<<<<
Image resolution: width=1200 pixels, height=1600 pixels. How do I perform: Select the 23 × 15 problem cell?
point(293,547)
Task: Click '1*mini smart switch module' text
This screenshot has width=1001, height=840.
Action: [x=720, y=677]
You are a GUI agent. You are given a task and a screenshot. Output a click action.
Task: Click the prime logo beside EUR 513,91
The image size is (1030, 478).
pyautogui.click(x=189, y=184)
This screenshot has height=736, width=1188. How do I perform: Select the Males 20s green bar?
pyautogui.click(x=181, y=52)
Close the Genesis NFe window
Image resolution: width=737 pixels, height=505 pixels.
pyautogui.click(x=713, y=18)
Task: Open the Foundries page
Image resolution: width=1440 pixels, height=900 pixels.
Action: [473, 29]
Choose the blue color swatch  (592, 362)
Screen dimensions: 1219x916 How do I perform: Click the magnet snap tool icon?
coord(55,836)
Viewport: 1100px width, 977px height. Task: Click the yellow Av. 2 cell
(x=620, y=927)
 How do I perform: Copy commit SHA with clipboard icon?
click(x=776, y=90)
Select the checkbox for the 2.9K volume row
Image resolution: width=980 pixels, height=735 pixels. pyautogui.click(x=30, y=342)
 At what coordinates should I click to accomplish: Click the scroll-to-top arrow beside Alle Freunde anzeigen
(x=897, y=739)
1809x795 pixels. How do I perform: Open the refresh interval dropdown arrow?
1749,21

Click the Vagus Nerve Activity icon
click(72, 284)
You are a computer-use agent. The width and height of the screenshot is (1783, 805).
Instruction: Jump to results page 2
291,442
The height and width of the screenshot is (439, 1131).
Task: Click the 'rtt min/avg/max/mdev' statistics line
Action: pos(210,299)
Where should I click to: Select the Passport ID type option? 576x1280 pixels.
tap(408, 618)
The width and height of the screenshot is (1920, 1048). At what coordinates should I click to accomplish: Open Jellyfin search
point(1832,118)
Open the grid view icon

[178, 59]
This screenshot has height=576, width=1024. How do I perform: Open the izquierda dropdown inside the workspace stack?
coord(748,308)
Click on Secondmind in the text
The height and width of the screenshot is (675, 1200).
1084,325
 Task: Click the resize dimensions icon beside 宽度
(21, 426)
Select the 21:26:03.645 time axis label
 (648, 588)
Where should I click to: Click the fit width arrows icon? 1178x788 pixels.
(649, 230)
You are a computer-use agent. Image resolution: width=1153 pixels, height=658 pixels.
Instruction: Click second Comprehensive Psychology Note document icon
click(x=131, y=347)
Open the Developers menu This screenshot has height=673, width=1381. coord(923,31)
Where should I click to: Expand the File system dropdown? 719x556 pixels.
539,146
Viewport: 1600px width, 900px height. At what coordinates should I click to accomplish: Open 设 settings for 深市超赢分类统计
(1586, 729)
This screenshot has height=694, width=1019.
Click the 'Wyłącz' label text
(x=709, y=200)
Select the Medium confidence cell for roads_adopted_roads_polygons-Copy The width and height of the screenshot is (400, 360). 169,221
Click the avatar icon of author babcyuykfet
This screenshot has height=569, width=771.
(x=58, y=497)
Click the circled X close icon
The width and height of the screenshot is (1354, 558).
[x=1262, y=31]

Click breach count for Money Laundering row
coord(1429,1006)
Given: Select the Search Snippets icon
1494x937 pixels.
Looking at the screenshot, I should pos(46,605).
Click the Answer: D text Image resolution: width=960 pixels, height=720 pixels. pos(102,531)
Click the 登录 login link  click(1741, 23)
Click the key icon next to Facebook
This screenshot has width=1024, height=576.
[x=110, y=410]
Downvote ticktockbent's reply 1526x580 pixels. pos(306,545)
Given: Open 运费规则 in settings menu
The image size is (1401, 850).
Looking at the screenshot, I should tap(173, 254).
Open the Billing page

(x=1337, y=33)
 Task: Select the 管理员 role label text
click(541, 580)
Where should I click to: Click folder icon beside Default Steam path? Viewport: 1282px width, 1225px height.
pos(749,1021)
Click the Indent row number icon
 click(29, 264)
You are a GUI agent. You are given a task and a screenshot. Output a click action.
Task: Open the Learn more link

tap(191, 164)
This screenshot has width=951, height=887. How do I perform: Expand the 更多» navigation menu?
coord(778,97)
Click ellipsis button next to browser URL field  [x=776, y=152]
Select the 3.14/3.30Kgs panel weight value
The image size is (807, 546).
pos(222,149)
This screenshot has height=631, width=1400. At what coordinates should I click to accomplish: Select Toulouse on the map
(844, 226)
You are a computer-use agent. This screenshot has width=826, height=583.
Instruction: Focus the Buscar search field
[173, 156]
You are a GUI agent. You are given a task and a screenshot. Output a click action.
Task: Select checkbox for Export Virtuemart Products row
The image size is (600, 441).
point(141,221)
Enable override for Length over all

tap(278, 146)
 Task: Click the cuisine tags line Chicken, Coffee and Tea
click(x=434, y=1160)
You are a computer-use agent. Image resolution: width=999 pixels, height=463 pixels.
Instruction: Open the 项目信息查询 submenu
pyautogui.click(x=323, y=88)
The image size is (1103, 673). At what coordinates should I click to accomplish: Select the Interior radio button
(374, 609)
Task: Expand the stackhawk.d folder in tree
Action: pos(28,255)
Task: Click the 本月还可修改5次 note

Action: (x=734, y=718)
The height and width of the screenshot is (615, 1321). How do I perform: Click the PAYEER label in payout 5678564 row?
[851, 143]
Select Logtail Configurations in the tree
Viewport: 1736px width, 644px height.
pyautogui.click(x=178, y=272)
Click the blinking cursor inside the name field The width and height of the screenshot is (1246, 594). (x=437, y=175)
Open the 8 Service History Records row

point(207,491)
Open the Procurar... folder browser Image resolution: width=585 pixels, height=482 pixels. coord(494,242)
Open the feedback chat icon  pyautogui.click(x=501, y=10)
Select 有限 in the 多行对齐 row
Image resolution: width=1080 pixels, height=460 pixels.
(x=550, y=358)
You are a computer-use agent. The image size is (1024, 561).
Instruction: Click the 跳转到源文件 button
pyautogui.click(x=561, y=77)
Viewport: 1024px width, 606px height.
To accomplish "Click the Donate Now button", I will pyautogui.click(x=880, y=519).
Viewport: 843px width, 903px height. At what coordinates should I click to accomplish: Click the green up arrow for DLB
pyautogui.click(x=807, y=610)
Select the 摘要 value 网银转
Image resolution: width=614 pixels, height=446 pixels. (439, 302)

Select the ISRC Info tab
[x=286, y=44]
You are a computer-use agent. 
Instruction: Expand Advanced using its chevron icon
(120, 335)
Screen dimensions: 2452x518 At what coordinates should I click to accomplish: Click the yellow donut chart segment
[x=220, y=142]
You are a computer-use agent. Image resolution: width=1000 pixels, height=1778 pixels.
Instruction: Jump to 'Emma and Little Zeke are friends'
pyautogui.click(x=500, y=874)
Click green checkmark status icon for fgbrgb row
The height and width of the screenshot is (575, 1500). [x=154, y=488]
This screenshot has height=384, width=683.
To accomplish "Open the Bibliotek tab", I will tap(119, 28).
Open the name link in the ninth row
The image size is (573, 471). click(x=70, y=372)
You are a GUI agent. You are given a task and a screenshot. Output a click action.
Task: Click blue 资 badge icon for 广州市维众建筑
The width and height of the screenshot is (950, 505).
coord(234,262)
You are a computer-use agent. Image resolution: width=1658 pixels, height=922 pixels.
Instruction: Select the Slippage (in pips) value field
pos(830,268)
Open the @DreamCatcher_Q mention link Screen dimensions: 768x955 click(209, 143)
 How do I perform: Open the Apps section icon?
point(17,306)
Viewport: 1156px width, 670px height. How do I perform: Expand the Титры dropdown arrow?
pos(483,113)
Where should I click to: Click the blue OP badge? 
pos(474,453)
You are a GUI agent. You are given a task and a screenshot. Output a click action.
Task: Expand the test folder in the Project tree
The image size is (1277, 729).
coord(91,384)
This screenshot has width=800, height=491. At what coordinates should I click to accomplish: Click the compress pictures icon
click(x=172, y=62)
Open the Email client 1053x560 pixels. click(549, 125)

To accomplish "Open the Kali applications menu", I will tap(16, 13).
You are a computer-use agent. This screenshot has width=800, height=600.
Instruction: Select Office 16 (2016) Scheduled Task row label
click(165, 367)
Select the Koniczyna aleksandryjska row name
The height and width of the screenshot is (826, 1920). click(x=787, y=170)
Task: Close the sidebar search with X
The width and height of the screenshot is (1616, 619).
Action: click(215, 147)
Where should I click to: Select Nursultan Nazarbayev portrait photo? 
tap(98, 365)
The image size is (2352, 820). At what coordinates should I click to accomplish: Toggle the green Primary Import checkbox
>>>>
=== Instructions for the task ===
Figure out how many lines of the listing above include "browser"; the answer is that number alone.

=== Completed task ===
2